ホールスタッフから出張ホストへ、軽い気持ちが人生を変えた話

飲食店のホールスタッフとして働く日々が続いていました。毎月の給料は決まっていて、生活費を差し引くとほぼ手元には何も残らない。そんな状態が当たり前だと思っていたんですが、心のどこかでは「いつか金持ちになりたい」という漠然とした憧れを持ち続けていました。その憧れだけはなぜか人一倍強かったんです。

唯一の楽しみは、給料日に少し無理をして遠くまで車を走らせるドライブでした。ただ、財布の中身を気にしながらの運転では、どうしても心から楽しめない部分があって。
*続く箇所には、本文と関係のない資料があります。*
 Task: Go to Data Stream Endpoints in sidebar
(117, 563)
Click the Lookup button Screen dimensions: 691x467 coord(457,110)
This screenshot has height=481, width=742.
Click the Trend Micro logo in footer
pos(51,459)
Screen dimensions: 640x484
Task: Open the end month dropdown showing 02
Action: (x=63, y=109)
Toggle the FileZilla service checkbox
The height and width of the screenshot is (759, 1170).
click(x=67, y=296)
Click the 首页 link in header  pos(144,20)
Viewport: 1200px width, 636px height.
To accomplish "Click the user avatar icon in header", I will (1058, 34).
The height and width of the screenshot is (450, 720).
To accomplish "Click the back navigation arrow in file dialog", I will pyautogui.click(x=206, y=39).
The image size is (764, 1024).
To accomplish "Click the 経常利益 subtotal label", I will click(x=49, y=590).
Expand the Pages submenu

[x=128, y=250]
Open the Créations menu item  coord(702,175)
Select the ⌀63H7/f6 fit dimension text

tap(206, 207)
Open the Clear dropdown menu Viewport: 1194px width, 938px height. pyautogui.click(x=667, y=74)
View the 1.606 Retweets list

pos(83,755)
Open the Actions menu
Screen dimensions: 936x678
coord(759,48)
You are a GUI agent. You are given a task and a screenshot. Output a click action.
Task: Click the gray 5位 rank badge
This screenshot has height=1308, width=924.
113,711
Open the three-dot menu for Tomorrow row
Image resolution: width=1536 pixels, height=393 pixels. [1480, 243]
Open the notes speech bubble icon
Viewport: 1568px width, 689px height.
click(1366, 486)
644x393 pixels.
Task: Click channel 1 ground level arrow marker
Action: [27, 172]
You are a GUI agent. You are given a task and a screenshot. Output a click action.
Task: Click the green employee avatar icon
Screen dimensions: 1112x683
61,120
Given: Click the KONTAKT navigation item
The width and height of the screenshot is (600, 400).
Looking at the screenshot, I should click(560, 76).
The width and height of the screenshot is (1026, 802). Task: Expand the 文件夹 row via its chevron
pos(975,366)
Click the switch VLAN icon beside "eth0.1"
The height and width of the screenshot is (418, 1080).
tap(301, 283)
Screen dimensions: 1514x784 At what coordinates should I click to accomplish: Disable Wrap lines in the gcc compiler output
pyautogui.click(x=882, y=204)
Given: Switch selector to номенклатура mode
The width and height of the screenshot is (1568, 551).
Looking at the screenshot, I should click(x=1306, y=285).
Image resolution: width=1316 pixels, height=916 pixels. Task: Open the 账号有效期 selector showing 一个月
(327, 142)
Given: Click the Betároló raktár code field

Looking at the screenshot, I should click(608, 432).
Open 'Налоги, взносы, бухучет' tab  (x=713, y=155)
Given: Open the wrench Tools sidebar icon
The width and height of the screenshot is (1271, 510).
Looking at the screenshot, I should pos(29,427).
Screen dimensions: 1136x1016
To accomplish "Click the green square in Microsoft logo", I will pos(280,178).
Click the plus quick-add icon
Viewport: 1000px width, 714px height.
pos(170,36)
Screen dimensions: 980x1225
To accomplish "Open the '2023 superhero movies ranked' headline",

「いつかこんなことを気にしないで運転できたらな」と何度も思いました。そんなモヤモヤした気持ちを抱えながら、毎日ホールスタッフの仕事をこなしていたんです。

飲み会で知った出張ホストという世界

転機は思いがけないところからやってきました。友達と参加した飲み会で、出張ホストという仕事の存在を初めて知ったんです。話を聞いてみると、給料が結構良いらしい。そして何より、明るくてお調子者なタイプが向いているという話を聞いて、「あ、これ自分のことだ」と思いました。

別に深く考えたわけじゃなくて、正直に言うと軽い気持ちで応募しました。「稼げるならやってみるか」くらいのノリです。おバカな性格が活かせそうだという点も、妙に自信につながったんですよね。真面目に向き合うというより、気楽にチャレンジしてみようという感じでした。

あっさり採用、そして予想外の反応

面接を受けてみたら、あっさりと採用が決まってしまいました。「ホールスタッフの経験があるし、人付き合いも上手そうだね」と採用担当の方に言ってもらえて、拍子抜けするほどスムーズでした。初出勤の日は少し不安もありましたが、持ち前の明るさとおバカなキャラクターで何とかなるだろうと思いながら臨みました。

すると、これが意外と好評だったんです。変に気を張らず、自分らしく笑いを取ったり、トボけたりしていたら、お客様に喜んでもらえることに気づきました。笑いの絶えない会話が評判を呼ぶようになって、思いのほか早い段階から指名が入るようになったんですよね。最初は「こんなうまくいくのか」と驚きを隠せませんでした。

ホールスタッフの時には感じられなかった、仕事の充実感を感じるようになりました。接客という点では同じ仕事なんですが、お客様との関わり方の深さが全然違うんです。一人の人としてちゃんと向き合える環境って、こんなに仕事を楽しくするんだなと実感しました。

稼げるようになって見えてきた変化

稼げるようになってくると、生活が確実に変わりました。まず嬉しかったのが、少し良い車に乗り換えられたことです。前の車から乗り替えた時、初めてのドライブは本当に気持ちよかった。財布の中身を気にしながら走るんじゃなくて、心に余裕を持ってドライブができるって、こんなに幸せなんだ。そう思いました。

以前よりのびのびと遠くまで走らせることができるようになったし、途中でご飯を食べたり、好きなものを買ったりすることもできるようになった。こういった小さな変化の積み重ねが、心の満足度を大きく上げてくれたんです。お金が全てじゃないと知ってはいても、やっぱりお金があると自由度が上がるんだなと改めて感じました。

ただ、この仕事をしていて大事だと気づいたのは、派手な暮らしを目指すことじゃなくて、着実に稼ぐことの重要性です。一時的にお金が入っても、それを浪費していては何も残らない。むしろ、地道に貯蓄をしながら、少しずつ自分の資産を増やしていく方が、本当の意味での豊かさにつながるんだと思うようになりました。

新しい目標に向かって

今は「いつか本当の意味での金持ちと呼ばれる存在になりたい」というのが、目標として明確に見えています。出張ホストという仕事を通じて、お金を稼ぐことの喜びだけじゃなく、お金を活かして人生を豊かにするという視点も持つようになりました。新宿で働く中で、様々な背景を持つお客様と出会う機会も増え、人生経験も確実に増えている気がします。

職場の仲間たちを見ていても、みんな何かしらの目標に向かって頑張っている。その姿勢が自分にも良い刺激になっています。自分たちのような世代が、こうして高額な稼ぎを得られる環境があるのは、本当にありがたいことだと思っています。

軽い気持ちで応募した出張ホストという仕事が、こんなに人生を変えるとは思いませんでした。おバカなキャラクターが活かせる環境があるって、本当に大事だと気づかされました。今日も、明るく仕事に励みながら、少しずつ夢に近づいていく。その過程を楽しむことが、今の自分の一番の幸せです。